**PROBLEM REQUIREMENTS:** Return the data below in full, exactly as it stands.

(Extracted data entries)
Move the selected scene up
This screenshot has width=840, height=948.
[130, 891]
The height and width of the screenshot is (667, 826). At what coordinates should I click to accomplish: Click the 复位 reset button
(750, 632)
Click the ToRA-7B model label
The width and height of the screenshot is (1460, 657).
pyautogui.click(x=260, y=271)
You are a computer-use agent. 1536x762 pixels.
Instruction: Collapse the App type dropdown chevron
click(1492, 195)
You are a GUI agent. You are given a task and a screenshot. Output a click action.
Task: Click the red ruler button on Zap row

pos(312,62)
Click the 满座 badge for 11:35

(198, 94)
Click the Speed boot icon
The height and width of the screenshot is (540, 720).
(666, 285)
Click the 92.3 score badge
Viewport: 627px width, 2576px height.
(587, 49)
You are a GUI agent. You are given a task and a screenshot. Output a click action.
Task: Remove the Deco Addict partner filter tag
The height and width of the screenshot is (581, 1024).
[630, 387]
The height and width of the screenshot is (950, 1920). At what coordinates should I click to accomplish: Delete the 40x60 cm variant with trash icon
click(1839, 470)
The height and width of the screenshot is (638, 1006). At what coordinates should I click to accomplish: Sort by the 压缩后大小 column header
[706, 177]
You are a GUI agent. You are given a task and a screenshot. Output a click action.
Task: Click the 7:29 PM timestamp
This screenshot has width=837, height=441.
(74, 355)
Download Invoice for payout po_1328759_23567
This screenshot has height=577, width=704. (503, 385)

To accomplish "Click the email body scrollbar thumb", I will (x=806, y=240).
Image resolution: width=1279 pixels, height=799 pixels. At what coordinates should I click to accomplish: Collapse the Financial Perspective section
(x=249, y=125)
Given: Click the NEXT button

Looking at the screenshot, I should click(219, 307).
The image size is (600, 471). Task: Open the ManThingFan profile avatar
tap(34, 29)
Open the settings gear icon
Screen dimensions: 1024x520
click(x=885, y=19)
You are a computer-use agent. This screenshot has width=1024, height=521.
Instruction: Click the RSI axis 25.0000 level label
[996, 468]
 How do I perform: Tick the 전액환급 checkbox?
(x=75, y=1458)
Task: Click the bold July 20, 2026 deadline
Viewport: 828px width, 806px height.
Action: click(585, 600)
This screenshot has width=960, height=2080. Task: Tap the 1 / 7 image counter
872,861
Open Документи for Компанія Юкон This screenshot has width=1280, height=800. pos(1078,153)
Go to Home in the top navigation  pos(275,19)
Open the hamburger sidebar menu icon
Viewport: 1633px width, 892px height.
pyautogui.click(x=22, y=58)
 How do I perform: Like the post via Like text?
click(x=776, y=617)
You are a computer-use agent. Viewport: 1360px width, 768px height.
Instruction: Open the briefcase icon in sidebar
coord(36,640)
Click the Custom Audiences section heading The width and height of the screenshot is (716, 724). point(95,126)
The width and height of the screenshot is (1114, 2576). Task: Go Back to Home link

**EXERCISE RESPONSE:**
Move the selected scene up
This screenshot has width=840, height=948.
[130, 891]
The height and width of the screenshot is (667, 826). At what coordinates should I click to accomplish: Click the 复位 reset button
(750, 632)
Click the ToRA-7B model label
The width and height of the screenshot is (1460, 657).
pyautogui.click(x=260, y=271)
You are a computer-use agent. 1536x762 pixels.
Instruction: Collapse the App type dropdown chevron
click(1492, 195)
You are a GUI agent. You are given a task and a screenshot. Output a click action.
Task: Click the red ruler button on Zap row

pos(312,62)
Click the 满座 badge for 11:35

(198, 94)
Click the Speed boot icon
The height and width of the screenshot is (540, 720).
(666, 285)
Click the 92.3 score badge
Viewport: 627px width, 2576px height.
(587, 49)
You are a GUI agent. You are given a task and a screenshot. Output a click action.
Task: Remove the Deco Addict partner filter tag
The height and width of the screenshot is (581, 1024).
[630, 387]
The height and width of the screenshot is (950, 1920). At what coordinates should I click to accomplish: Delete the 40x60 cm variant with trash icon
click(1839, 470)
The height and width of the screenshot is (638, 1006). At what coordinates should I click to accomplish: Sort by the 压缩后大小 column header
[706, 177]
You are a GUI agent. You are given a task and a screenshot. Output a click action.
Task: Click the 7:29 PM timestamp
This screenshot has width=837, height=441.
(74, 355)
Download Invoice for payout po_1328759_23567
This screenshot has height=577, width=704. (503, 385)

To accomplish "Click the email body scrollbar thumb", I will (x=806, y=240).
Image resolution: width=1279 pixels, height=799 pixels. At what coordinates should I click to accomplish: Collapse the Financial Perspective section
(x=249, y=125)
Given: Click the NEXT button

Looking at the screenshot, I should click(219, 307).
The image size is (600, 471). Task: Open the ManThingFan profile avatar
tap(34, 29)
Open the settings gear icon
Screen dimensions: 1024x520
click(x=885, y=19)
You are a computer-use agent. This screenshot has width=1024, height=521.
Instruction: Click the RSI axis 25.0000 level label
[996, 468]
 How do I perform: Tick the 전액환급 checkbox?
(x=75, y=1458)
Task: Click the bold July 20, 2026 deadline
Viewport: 828px width, 806px height.
Action: click(585, 600)
This screenshot has width=960, height=2080. Task: Tap the 1 / 7 image counter
872,861
Open Документи for Компанія Юкон This screenshot has width=1280, height=800. pos(1078,153)
Go to Home in the top navigation  pos(275,19)
Open the hamburger sidebar menu icon
Viewport: 1633px width, 892px height.
pyautogui.click(x=22, y=58)
 How do I perform: Like the post via Like text?
click(x=776, y=617)
You are a computer-use agent. Viewport: 1360px width, 768px height.
Instruction: Open the briefcase icon in sidebar
coord(36,640)
Click the Custom Audiences section heading The width and height of the screenshot is (716, 724). point(95,126)
The width and height of the screenshot is (1114, 2576). Task: Go Back to Home link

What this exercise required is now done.